** ENTRIES SUPPLIED follows **

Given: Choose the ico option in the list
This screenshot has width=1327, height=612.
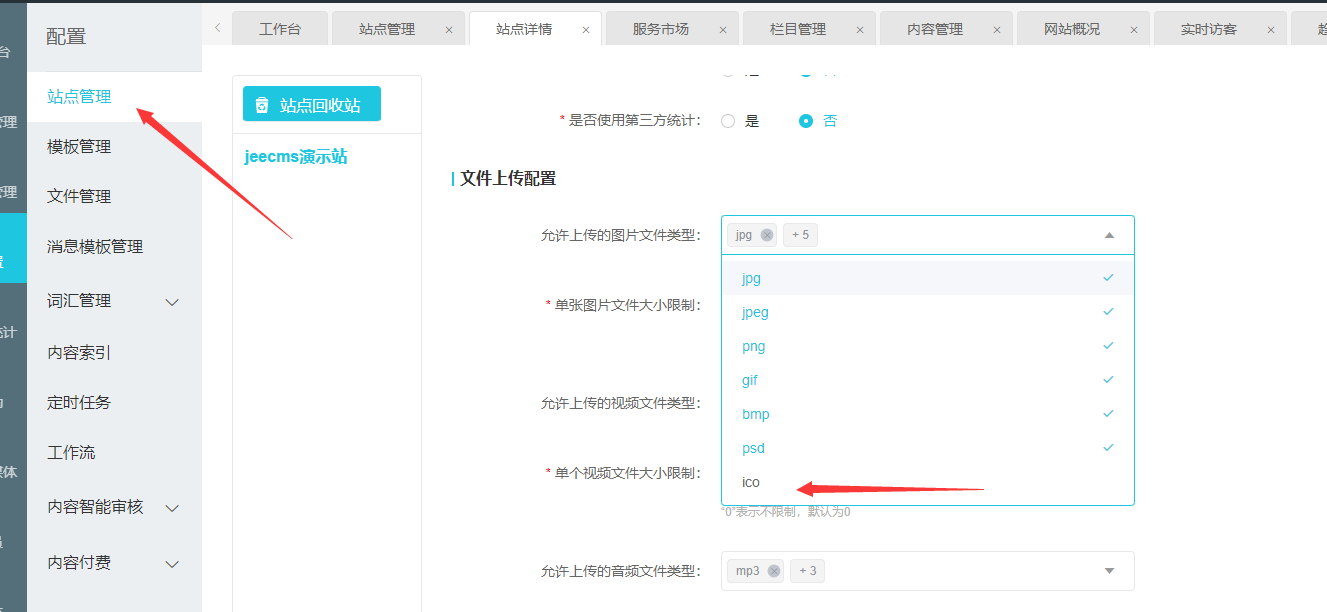Looking at the screenshot, I should pyautogui.click(x=751, y=482).
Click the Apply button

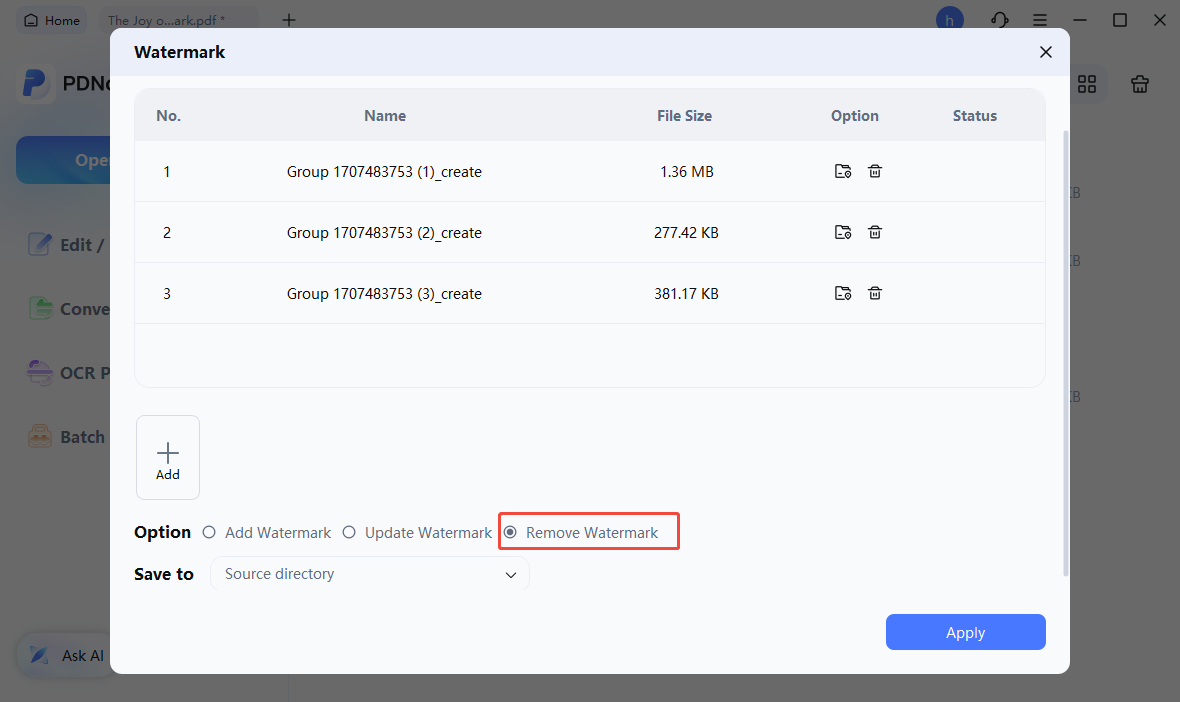[x=964, y=632]
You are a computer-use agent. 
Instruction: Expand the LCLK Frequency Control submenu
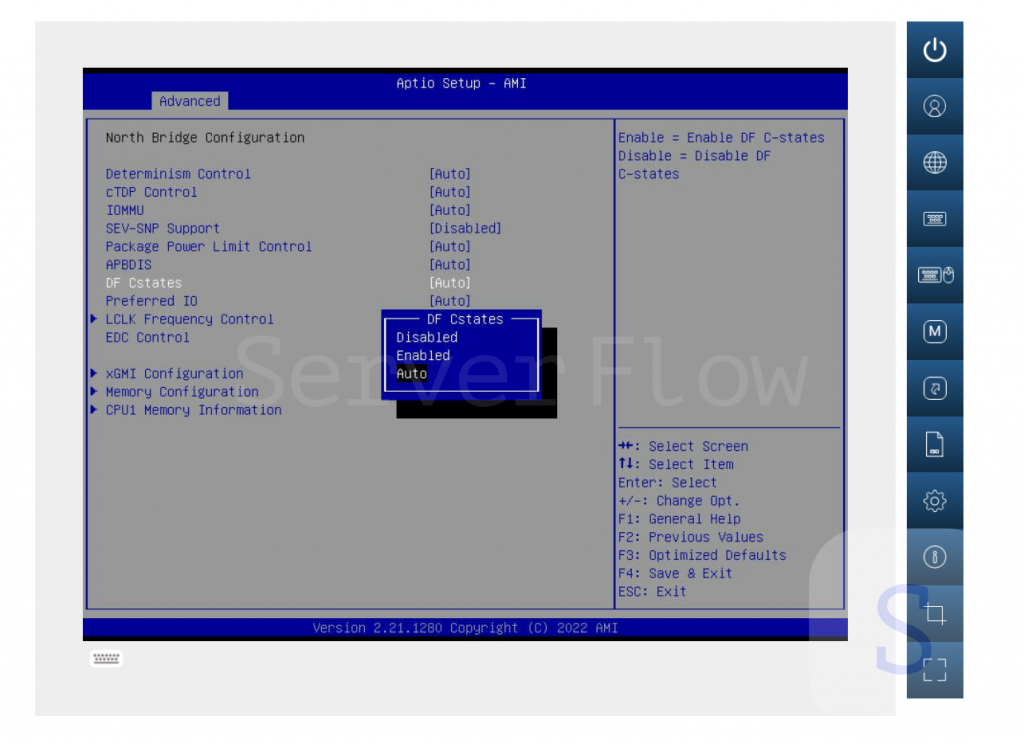pyautogui.click(x=189, y=319)
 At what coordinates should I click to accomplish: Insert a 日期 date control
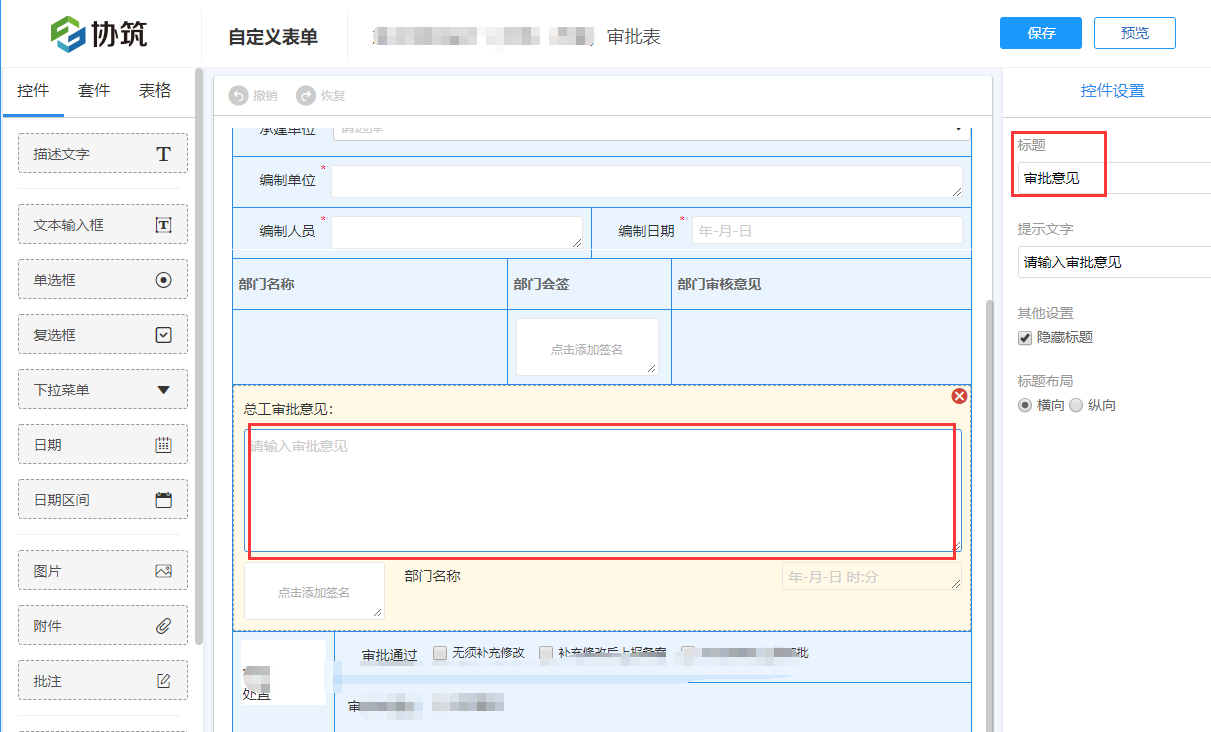102,444
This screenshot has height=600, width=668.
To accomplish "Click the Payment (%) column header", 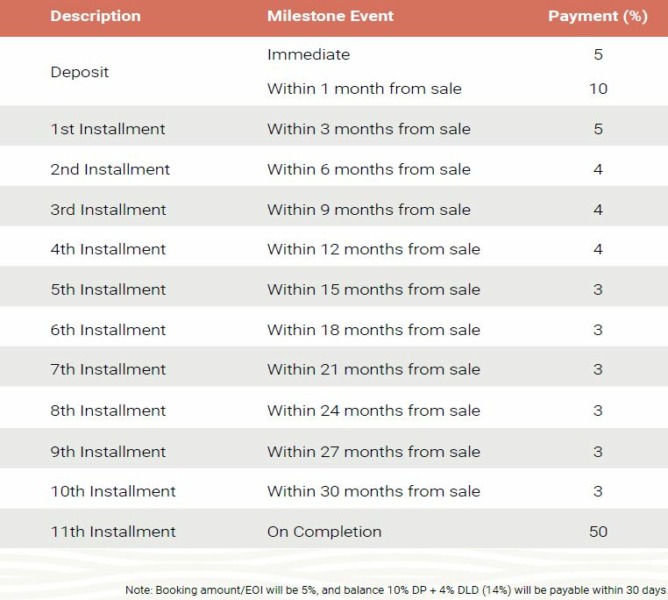I will (598, 16).
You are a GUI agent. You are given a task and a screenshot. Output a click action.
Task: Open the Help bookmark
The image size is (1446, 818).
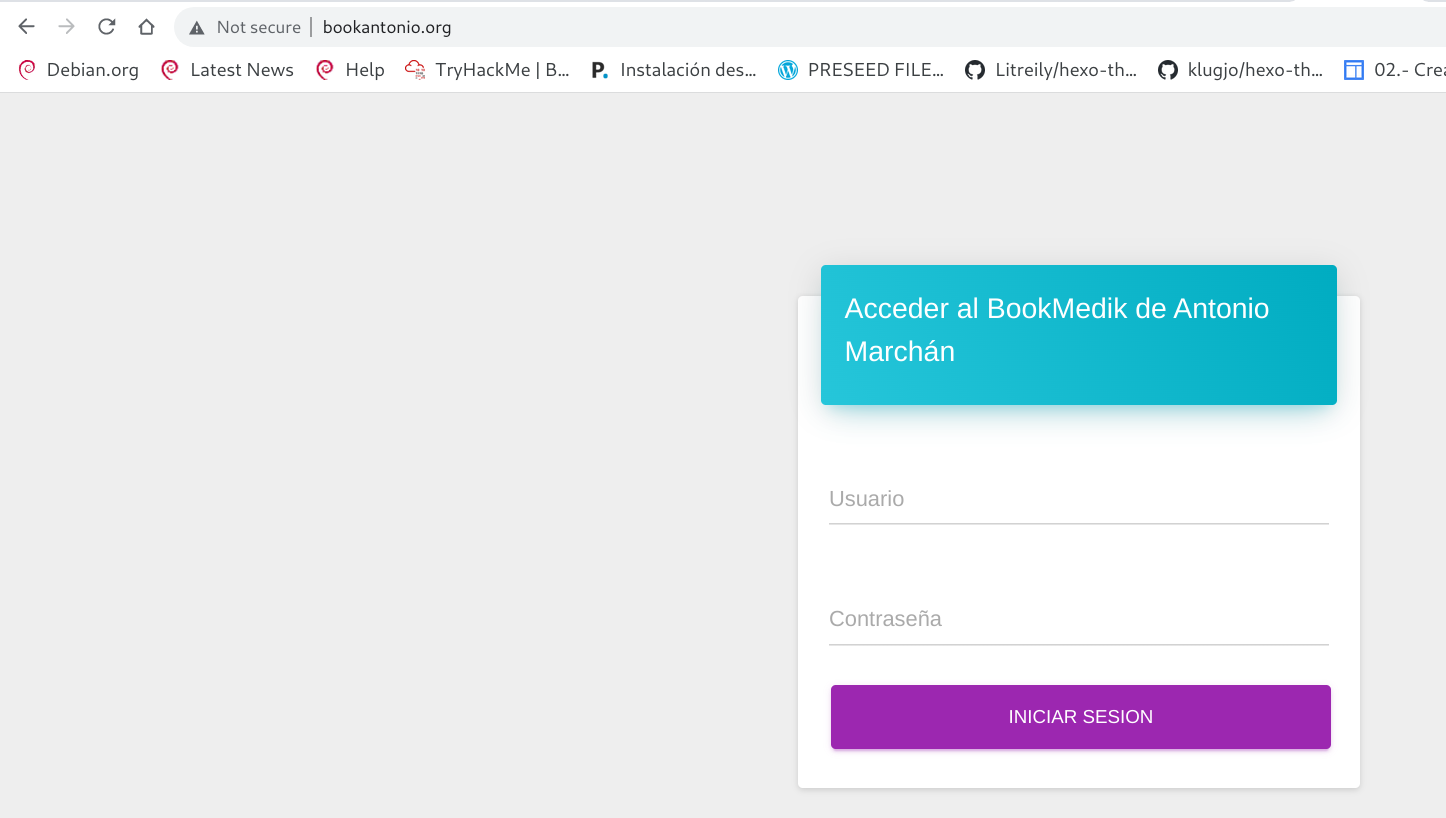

** End of ENTRIES SUPPLIED **

» **ACTIVITY**
Reproduce the lines above, exactly and exclusively, from the line containing "Task: Open the Help bookmark" down to the last line, both included; pictures are not part of the copy.

» **ANSWER AREA**
Task: Open the Help bookmark
The image size is (1446, 818).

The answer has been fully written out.